Culte pour la journée des vocations
Le 7 février 2010, au Temple de Reims
Lectures : Esaïe 6. 1-8 (vocation du prophète Esaïe à travers une vision)
Luc 4. 1-11 Résumé : Jésus demande à Simon Pierre de jeter le filet alors qu’ils n’ont rien pris pendant toute la nuit. Ils ramassent une énorme quantité de poisson. Pierre reconnaît la présence de Dieu et se sent indigne. Jésus lui dit sois sans crainte, désormais tu seras pêcheur d’hommes. Pierre laisse sa barque et suit Jésus.
Il n’y a pas que les pasteurs qui sont concernés
C’est aujourd’hui la journée des vocations. C’est dans le but de susciter des vocations de pasteurs, que l’Eglise réformée de France l’a instituée. C’est une première.
Je tiens tout de suite à vous rassurer : je ne passerai pas dans les rangs à l’issue du culte pour recueillir vos demandes d’inscription à la faculté de théologie. Ce n’est pas un culte de recrutement, mais il y a quand même un message qui nous est adressé ce matin à travers les Ecritures, un message qui ne s’adresse pas aux seuls futurs pasteurs, mais à tous les chrétiens ici rassemblés, et même à ceux qui ne savent pas dire avec certitude qu’ils sont chrétiens, et ce message peut se résumer en cette petite phrase : vous avez été appelés par Jésus Christ.
La vocation d’Esaïe et de Pierre
Les deux textes que nous avons lus sont des récits de vocation, ou d’appel. D’ailleurs le mot vocation vient de vocare en latin, qui signifie appeler. Ces deux récits peuvent-ils servir de modèle ?
Examinons-les dans leurs différences, et surtout dans leurs points communs.
Ces deux récits ne se déroulent pas dans le même décor : pour Esaïe, cela se passait au cours d’une vision qui se déroulait dans le temple de Jérusalem, en 700 avant Jésus Christ environ, à l’époque où le peuple d’Israël était divisé en deux royaumes. Simon-Pierre, lui, est pêcheur de métier sur le lac de Génézareth, à l’époque où Jésus Christ commençait sa mission et se constituait une équipe de douze disciples.
Mais entre les deux récits, un point commun : Esaïe comme Pierre sont subitement mis en présence de Dieu lui-même : Esaïe au cours de sa vision, Pierre parce qu’il assiste à un miracle. « Maître, nous avons peiné toute la nuit sans rien prendre » dit ce dernier à Jésus qui lui proposait de jeter ses filets au large. Si la pêche ne donne rien la nuit, elle a encore moins de chances d’être fructueuse le jour, tous les pêcheurs le savent. Mais sur la simple parole de Jésus, le miracle se produit : « ils prirent une telle quantité de poissons que leurs filets se déchiraient. »
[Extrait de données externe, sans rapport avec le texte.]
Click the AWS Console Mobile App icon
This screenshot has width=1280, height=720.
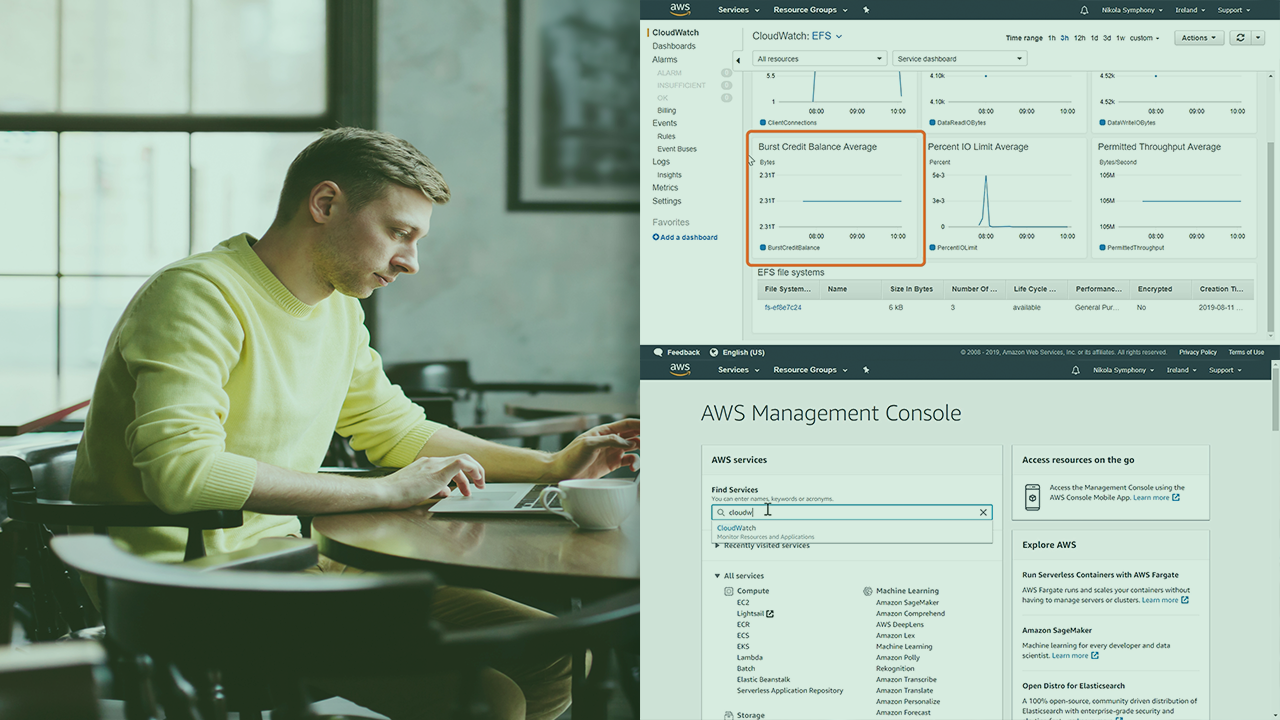tap(1033, 496)
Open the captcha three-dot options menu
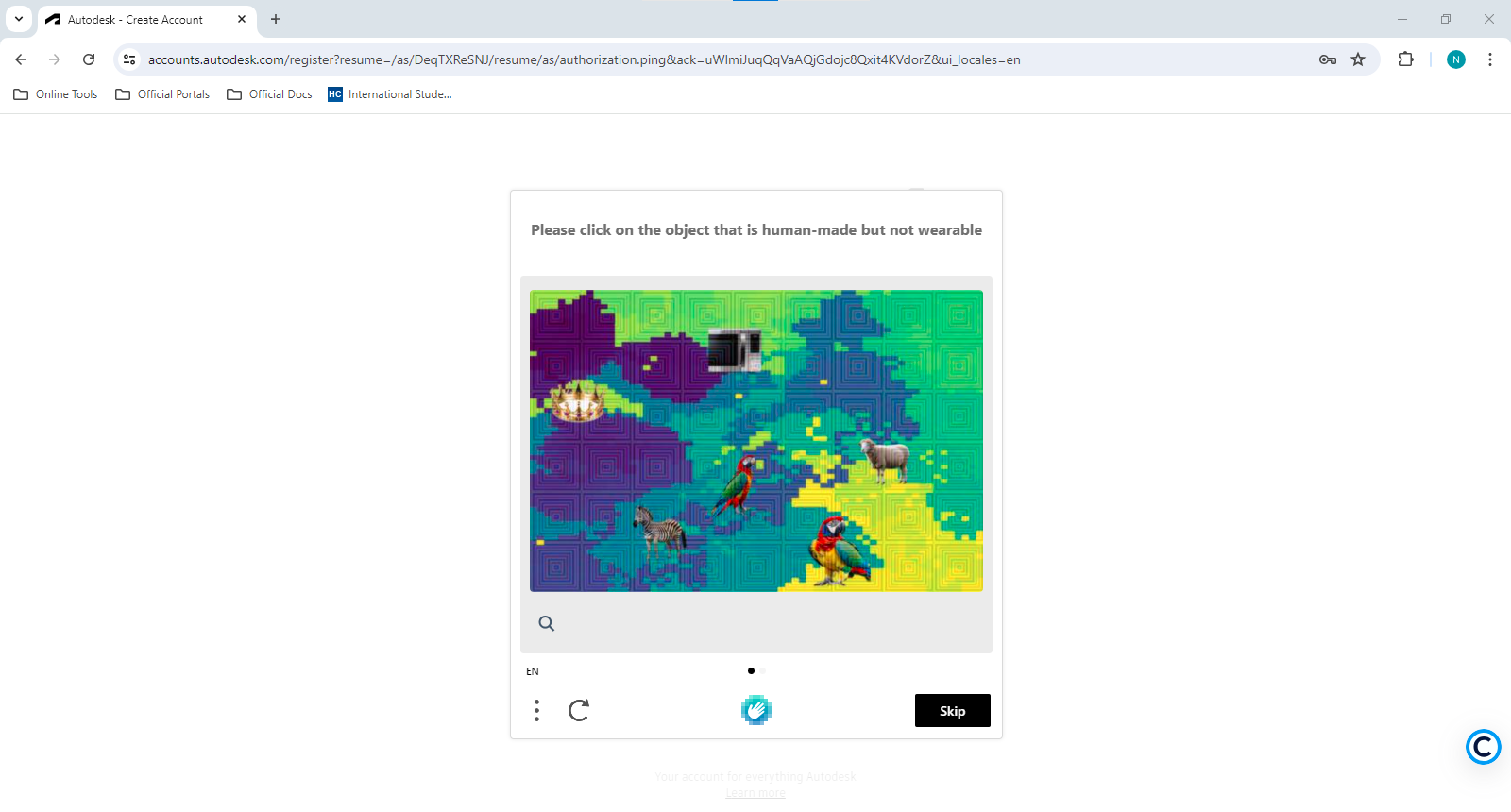 click(536, 710)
Et tous deux, Pierre et Esaïe, ont la même réaction devant cette irruption de Dieu dans leur vie : tous les deux ont une même conscience de la sainteté de Dieu et de l’abîme qui nous sépare de lui. Leurs réactions à tous les deux se ressemblent beaucoup :
« Seigneur, éloigne-toi de moi, car je suis un homme pécheur » dit Pierre ; Esaïe disait : « Malheur à moi ! je suis perdu, car je suis un homme aux lèvres impures, j’habite au milieu d’un peuple aux lèvres impures ; et mes yeux ont vu le Roi, le Seigneur de l’univers ! »
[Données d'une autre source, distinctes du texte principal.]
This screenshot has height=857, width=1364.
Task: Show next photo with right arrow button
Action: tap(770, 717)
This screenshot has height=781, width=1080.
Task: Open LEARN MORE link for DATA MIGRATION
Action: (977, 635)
Mais ce n’est pas notre péché ou notre indignité qui arrête Dieu ! Dieu est capable de combler le vide qui nous sépare de lui : pour Esaïe, il accomplit un geste hautement symbolique : il envoie un ange qui touche les lèvres du prophète avec une braise et lui dit : « ceci a touché tes lèvres, et maintenant ton péché est pardonné ». Quand à Pierre, il reçoit une parole de réconfort de Jésus : « sois sans crainte », et Jésus rajoute quelque chose qui marque à quel point il lui fait confiance: « désormais, ce sont des hommes que tu prendras ».
Pierre ne répond pas, mais il décide sur le champ de suivre Jésus. De façon semblable Esaïe finira par répondre à l’appel de Dieu pour être prophète d’Israël.
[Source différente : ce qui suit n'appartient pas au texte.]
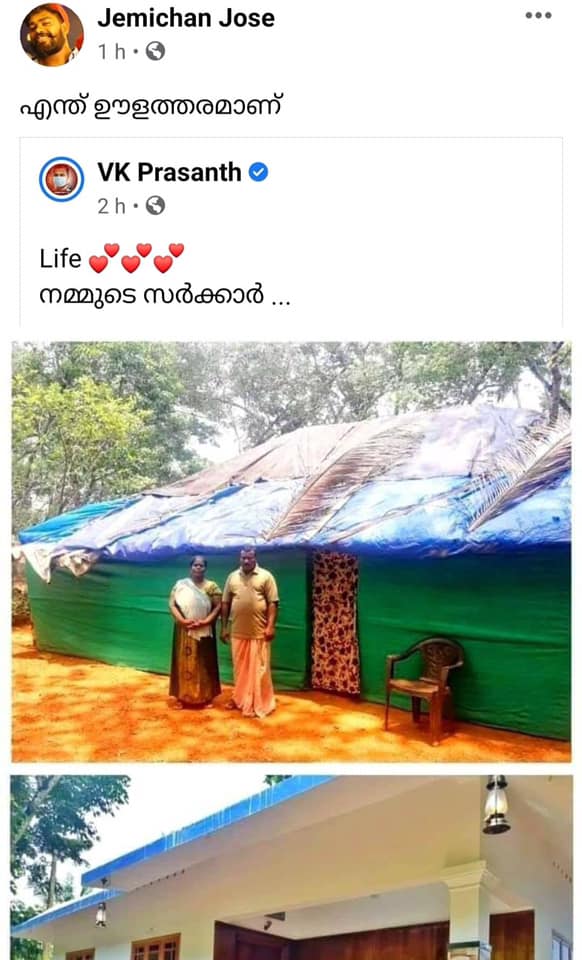Open the photo of the new white house

291,867
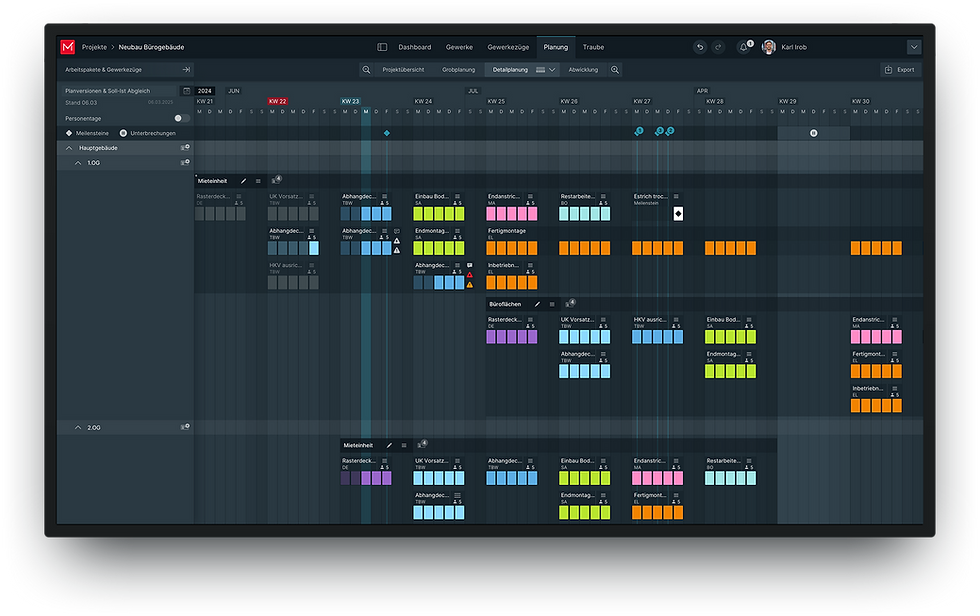This screenshot has height=616, width=980.
Task: Click the undo arrow in top bar
Action: (700, 47)
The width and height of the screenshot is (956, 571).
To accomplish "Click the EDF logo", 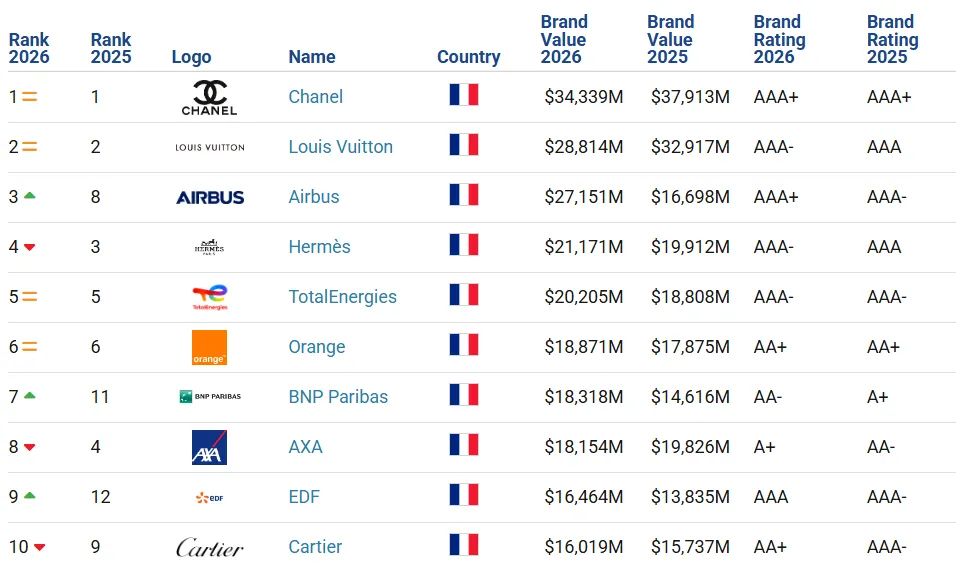I will point(210,498).
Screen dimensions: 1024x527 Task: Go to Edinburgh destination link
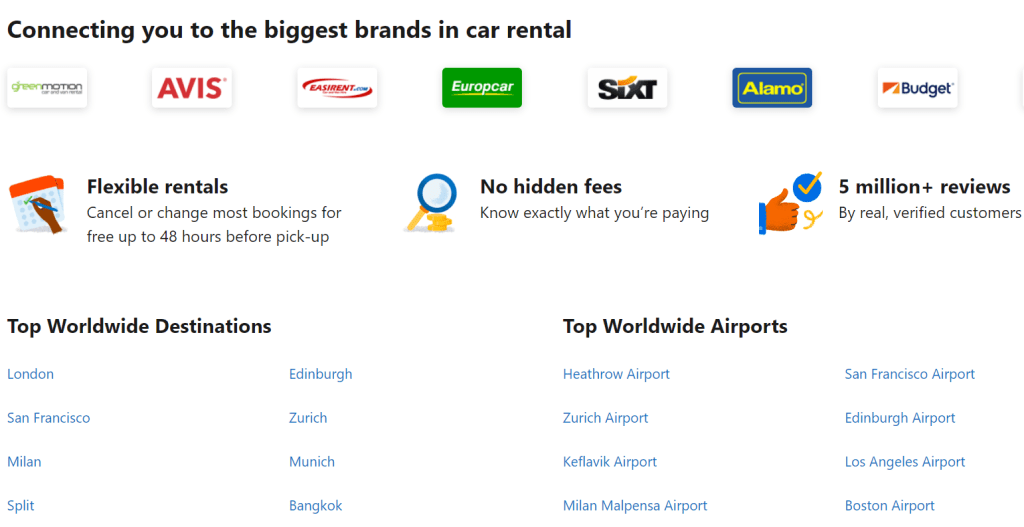(320, 374)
Ces deux récits de vocation sont construits sur un schéma classique, que l’on retrouve aussi pour Moïse au buisson ardent :
1ère étape : Dieu se manifeste dans sa gloire par un miracle ou une vision
2ème étape : L’homme, bouleversé, a d’abord un mouvement de recul et se sent indigne d’avoir été choisi. Pourquoi moi ?
3ème étape : Dieu insiste et réconforte l’homme en le déclarant digne, lui explique sa mission…
4ème étape : …et l’homme se met en route.
Est-ce un modèle pour nous ?
Ce schéma peut-il nous servir de modèle ? J’en doute fort. Cela ne correspond pas du tout à l’expérience de la très grande majorité de ceux qui s’engagent à la suite du Christ, qui prennent une responsabilité dans l’Eglise.
Qui peut dire, même parmi les pasteurs : j’ai eu une révélation de Dieu, j’ai entendu un appel ? un appel ? mais je n’ai entendu aucun appel, moi ! je n’ai jamais entendu la voix de Jésus ! Evidemment.
Qui peut dire : ma vocation s’est déroulée en 4 étapes : le miracle, la repentance, le pardon et la mission. ? Non, ce n’est pas comme cela que cela se passe, et tous les itinéraires de foi sont différents.
Nous sommes tous en chemin de foi. Certains ont des engagements dans l’Eglise, et exercent le ministère de catéchète, de prédicateur, ou de distributeurs du courrier (nous allons en reparler justement) et bien d’autres. Ont-ils tous reçu un appel ?
Il y a appel et appel
Et bien d’une certaine manière, oui. Car il y a appel et appel.
Un appel, ce n’est pas nécessairement une voix, ou un coup de sifflet. Un appel peut se manifester de mille manières, c’est quelque chose qui peut être discret, ténu, mais qui fait signe, et que nous déchiffrons parfois longtemps après. Alors le signe devient sens.
En ce qui me concerne, il m’a fallu des années pour comprendre la signification de tous les signaux, le plus souvent des signaux faibles, que Dieu m’adressait sans relâche.
La cloche qui sonne au clocher du village peut être perçue comme un appel. (d’ailleurs, c’est fait pour cela).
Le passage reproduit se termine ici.